┌─ Data for this task

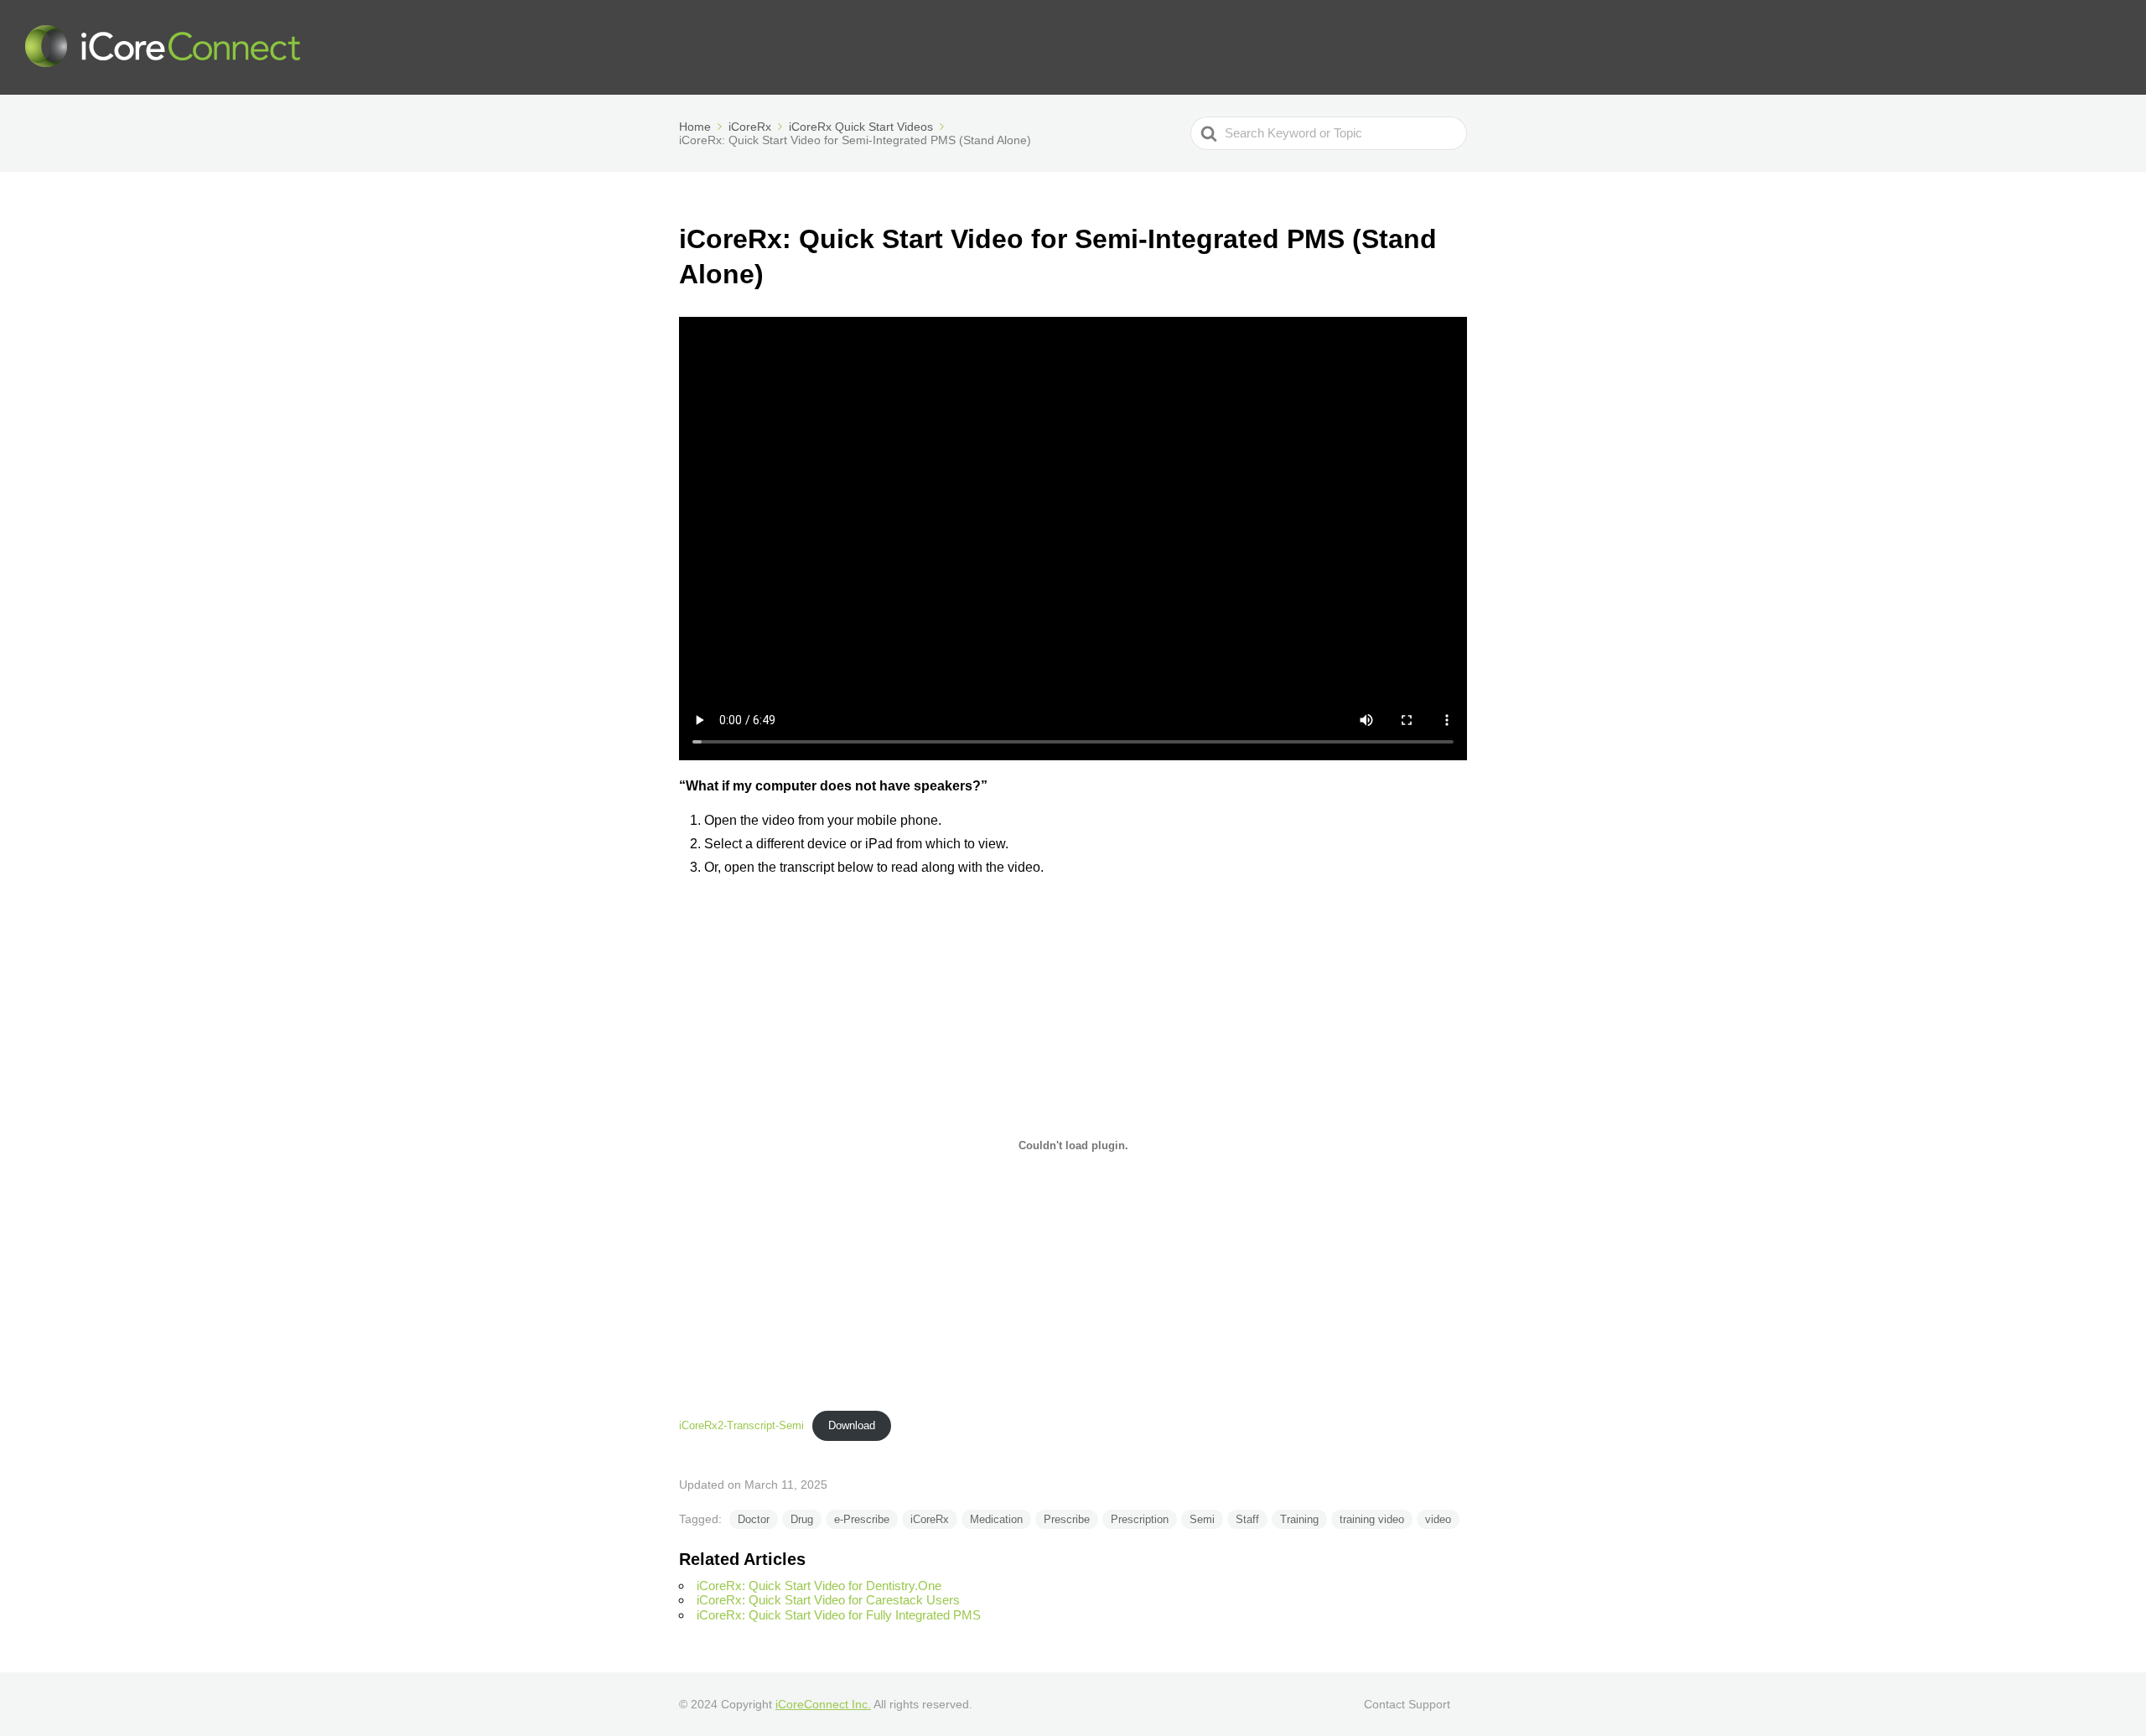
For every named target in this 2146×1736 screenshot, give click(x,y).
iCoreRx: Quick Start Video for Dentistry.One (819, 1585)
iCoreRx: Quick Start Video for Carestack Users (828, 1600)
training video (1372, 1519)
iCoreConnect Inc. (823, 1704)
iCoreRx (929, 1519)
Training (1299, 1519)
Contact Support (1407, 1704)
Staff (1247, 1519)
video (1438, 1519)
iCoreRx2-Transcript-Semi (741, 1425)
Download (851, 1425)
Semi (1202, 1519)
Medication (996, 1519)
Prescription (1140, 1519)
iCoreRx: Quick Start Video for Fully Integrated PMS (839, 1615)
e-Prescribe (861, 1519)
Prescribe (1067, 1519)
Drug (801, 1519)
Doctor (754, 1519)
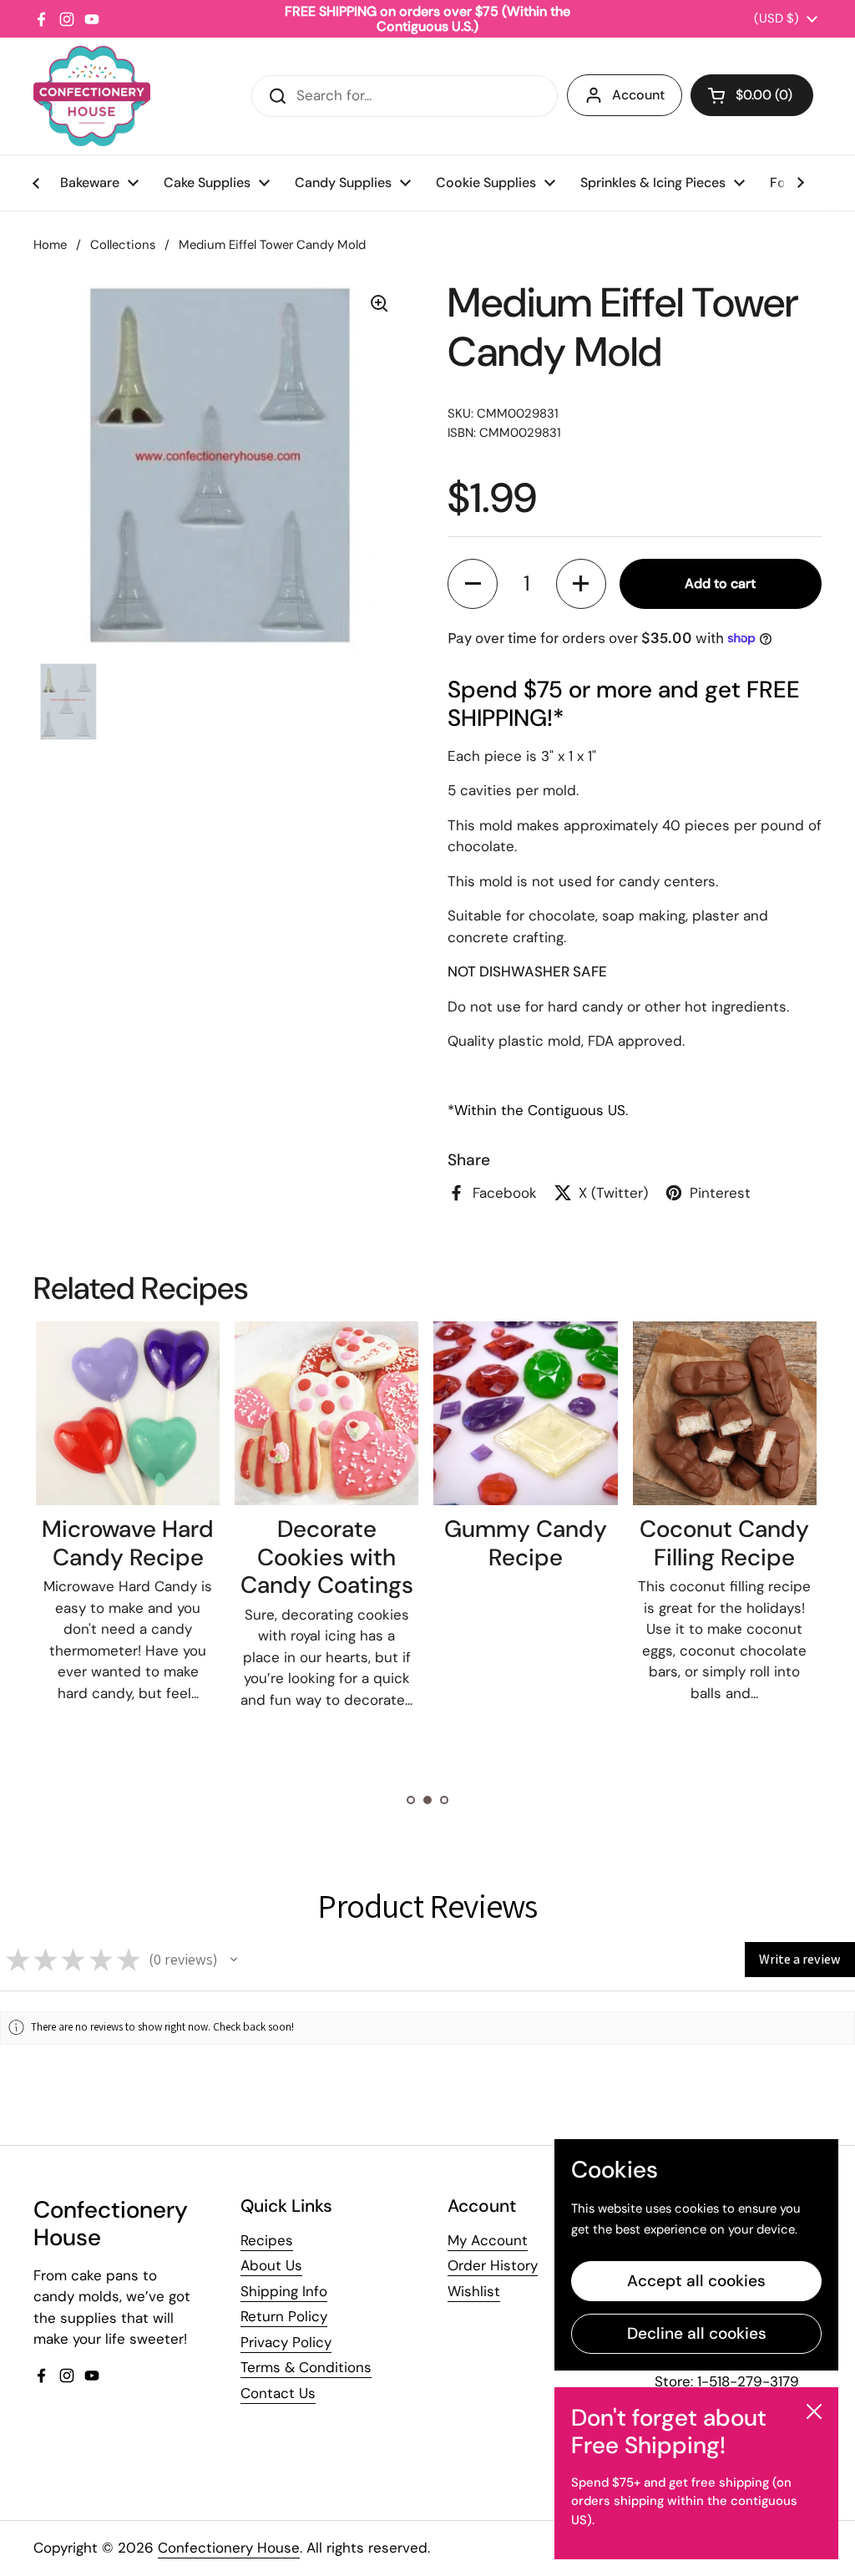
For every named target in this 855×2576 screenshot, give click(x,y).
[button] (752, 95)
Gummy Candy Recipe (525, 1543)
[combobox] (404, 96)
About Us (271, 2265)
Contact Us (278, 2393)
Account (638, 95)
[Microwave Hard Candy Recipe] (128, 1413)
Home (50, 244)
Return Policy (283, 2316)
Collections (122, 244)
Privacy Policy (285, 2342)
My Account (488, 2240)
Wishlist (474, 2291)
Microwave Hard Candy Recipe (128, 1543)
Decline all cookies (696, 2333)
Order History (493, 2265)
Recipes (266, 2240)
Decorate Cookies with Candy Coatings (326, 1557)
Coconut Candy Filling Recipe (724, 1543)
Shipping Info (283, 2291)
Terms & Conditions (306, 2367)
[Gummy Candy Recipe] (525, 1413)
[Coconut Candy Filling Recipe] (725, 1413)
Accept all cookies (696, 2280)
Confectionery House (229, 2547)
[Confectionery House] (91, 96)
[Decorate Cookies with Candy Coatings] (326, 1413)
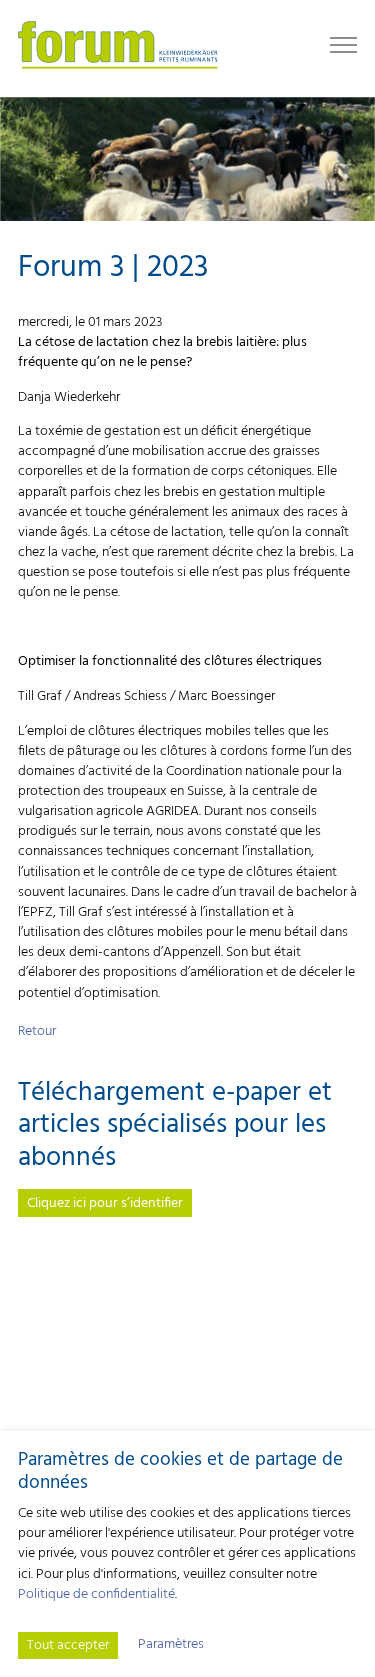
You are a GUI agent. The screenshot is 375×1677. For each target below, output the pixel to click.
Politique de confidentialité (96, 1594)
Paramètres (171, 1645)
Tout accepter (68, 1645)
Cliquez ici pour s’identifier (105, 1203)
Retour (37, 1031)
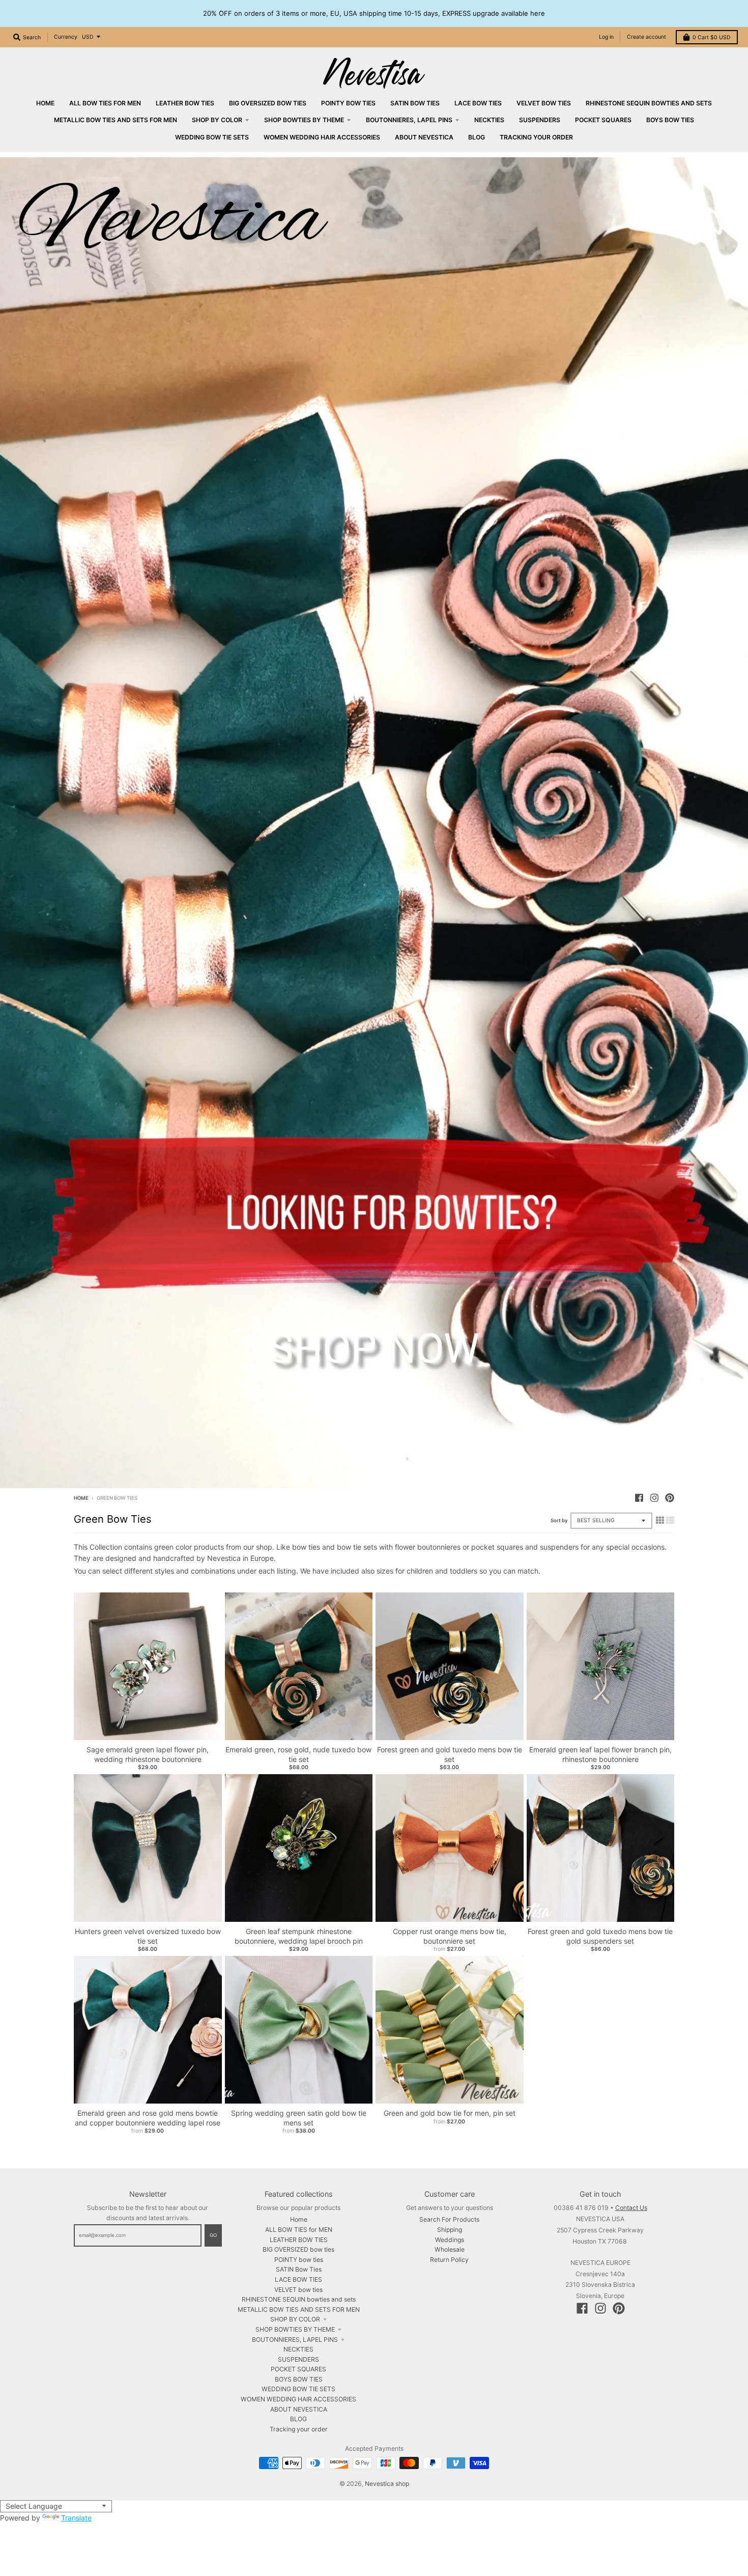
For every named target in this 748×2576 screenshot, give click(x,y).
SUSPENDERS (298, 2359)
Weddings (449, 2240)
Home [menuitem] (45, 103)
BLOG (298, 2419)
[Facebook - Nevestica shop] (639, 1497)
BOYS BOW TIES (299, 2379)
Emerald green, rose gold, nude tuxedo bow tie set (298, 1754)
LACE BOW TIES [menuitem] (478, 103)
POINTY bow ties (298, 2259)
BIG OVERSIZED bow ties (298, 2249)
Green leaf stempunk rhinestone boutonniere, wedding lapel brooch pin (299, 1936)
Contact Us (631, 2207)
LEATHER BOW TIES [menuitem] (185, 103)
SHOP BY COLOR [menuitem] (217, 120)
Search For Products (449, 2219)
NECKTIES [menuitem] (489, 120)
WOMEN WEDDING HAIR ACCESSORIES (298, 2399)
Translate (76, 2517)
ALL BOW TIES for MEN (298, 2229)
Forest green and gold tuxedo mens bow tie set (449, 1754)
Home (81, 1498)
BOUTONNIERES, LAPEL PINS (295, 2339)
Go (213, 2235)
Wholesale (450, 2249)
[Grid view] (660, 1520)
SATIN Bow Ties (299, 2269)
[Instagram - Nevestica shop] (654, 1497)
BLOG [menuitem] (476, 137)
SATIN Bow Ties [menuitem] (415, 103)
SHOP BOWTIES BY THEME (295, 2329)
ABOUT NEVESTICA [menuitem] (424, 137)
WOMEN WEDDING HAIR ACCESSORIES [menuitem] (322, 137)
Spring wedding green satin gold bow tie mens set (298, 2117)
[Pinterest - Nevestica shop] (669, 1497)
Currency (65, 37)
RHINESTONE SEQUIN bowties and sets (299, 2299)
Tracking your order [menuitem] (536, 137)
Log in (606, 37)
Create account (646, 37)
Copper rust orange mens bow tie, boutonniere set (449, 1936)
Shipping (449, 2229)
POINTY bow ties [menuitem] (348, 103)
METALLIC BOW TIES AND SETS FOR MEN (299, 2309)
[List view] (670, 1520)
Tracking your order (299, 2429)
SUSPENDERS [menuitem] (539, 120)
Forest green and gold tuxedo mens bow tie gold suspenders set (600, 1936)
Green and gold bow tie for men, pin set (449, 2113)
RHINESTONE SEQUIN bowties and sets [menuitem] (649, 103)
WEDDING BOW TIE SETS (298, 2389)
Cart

└─

→ **What this task involves**:
Where in the entries does the word "every" occur? Copy out each line that has it.

→ **Your solution**:
For every named target in this 2146×1736 screenshot, give click(x,y).
For every named target in this 855×2576 screenshot, give click(x,y).
For every named target in this 748×2576 screenshot, give click(x,y).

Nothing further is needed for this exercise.